If you're an economist and haven't heard about the double descent phenomenon, you might be overlooking one of the most interesting developments in computer science and statistics today. Personally, I haven't come across anything as fascinating since I first learned about Markov chain Monte Carlo in the fall of 1996.

Let me walk you through the idea with an example and a figure from my recent survey “Deep Learning for Solving Economic Models” (check my post from yesterday):

🔗https://t.co/Tr4YrkiQW8

◽ Step 1. Draw 12 random points from the function Y = 2(1 - e^{-|x + \sin(x)|}) and plot them in red (panel 1, top left, in the figure I include).

◽ Step 2. Train a very simple single-hidden-layer neural network with a ReLU activation and 31 parameters on these 12 data points. This is a “simple” network, and if some of the jargon is unfamiliar, do not worry; the key is just that this network is small.

The result is the blue line in panel 2 (top right). The network captures the overall shape of the data but lacks the capacity to interpolate all points.

◽ Step 3. Increase the network’s size to 2,401 parameters. Now we hit the interpolation threshold: the network can perfectly fit the training data.

The blue line in panel 3 (bottom right) does interpolate all 12 points, but it becomes wiggly, oscillating wildly outside the observed data (see the fluctuations between the second and third points on the left).

This is the textbook warning we teach in econometrics: overparametrization fits the training data beautifully but performs poorly out of sample. This is the U-shaped bias–variance tradeoff curve in action.

◽ Step 4. Now do something insane: push the network to 12,001 parameters for just 12 data points. Surely disaster must await.

Instead, panel 4 (bottom left) shows the opposite: the network fits all the data perfectly and creates a smooth, intuitive curve.

It reminds me of the old connect-the-dots puzzles from childhood: instead of drawing a wiggly mess, the network finds the “right” curve you would have drawn by hand.

This is the double descent phenomenon: the classical U-shaped bias–variance tradeoff extends into a double dip, where performance out of sample improves again once models become massively overparameterized.

So, the solution to too many parameters might be…even more parameters! Or, as we say in Spanish: if you don’t want broth, you’ll get two cups!

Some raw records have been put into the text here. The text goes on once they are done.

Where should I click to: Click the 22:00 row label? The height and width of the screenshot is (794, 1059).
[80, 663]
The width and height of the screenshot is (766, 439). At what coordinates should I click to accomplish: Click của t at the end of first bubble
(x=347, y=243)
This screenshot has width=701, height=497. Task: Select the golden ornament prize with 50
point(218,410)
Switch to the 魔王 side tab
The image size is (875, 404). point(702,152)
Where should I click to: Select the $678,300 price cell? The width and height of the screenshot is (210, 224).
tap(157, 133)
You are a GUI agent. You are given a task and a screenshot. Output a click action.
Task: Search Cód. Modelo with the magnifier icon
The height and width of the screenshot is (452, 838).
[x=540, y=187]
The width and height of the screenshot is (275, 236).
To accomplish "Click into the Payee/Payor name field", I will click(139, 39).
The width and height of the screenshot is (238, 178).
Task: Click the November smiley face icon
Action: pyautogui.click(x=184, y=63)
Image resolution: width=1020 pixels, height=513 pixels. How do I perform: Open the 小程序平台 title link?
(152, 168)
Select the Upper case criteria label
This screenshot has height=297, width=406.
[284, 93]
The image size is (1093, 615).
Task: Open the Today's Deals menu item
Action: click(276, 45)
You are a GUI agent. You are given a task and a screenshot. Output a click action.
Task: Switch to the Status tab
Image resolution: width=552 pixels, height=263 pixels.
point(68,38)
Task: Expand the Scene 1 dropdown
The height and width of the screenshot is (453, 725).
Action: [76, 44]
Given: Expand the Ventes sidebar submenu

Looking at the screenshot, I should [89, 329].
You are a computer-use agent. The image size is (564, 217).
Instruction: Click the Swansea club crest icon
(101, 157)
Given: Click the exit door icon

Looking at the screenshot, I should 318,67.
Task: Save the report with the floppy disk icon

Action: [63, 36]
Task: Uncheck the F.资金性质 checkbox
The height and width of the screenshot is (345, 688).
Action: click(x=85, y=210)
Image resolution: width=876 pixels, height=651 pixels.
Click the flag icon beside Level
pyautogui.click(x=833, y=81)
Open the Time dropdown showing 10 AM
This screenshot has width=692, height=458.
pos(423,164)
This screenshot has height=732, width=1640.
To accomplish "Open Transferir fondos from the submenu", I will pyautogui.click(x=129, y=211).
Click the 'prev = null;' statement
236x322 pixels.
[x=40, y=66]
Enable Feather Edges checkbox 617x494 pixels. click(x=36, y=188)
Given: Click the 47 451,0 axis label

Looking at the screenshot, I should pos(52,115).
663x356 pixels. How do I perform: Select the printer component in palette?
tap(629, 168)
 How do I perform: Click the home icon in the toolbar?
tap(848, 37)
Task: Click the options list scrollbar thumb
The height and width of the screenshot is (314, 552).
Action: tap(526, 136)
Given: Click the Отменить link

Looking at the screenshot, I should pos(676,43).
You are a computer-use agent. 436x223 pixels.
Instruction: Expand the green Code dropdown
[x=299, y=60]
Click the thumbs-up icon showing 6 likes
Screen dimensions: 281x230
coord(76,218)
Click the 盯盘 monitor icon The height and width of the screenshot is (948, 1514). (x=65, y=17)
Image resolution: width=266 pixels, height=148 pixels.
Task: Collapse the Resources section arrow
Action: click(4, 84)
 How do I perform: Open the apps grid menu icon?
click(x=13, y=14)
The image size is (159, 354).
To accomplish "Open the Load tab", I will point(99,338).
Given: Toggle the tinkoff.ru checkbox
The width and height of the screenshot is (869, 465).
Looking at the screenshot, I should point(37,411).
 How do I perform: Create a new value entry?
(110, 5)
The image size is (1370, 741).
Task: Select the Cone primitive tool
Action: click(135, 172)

Why does this happen? I will try to explain our current (incomplete) understanding of this phenomenon tomorrow in another post, as it involves quite a few ideas.

But in the meantime, three key points to keep in mind:

1️⃣ We only have 12 points — double descent is not about large datasets.

2️⃣ We are using a single-layer neural network — this is not about depth.

3️⃣ The effect is not even specific to neural networks — you can find similar behavior with high-degree polynomials.

👉 This is why double descent is so surprising: it challenges decades of conventional wisdom in statistics and econometrics.

Finally, let me thank @MahdiKahou, my coauthor on much of my recent work on machine learning, for his help in preparing this example. He is the one who truly masters these methods and patiently teaches me about them every day. Anyone who wants to understand this material in depth would benefit greatly from talking to him.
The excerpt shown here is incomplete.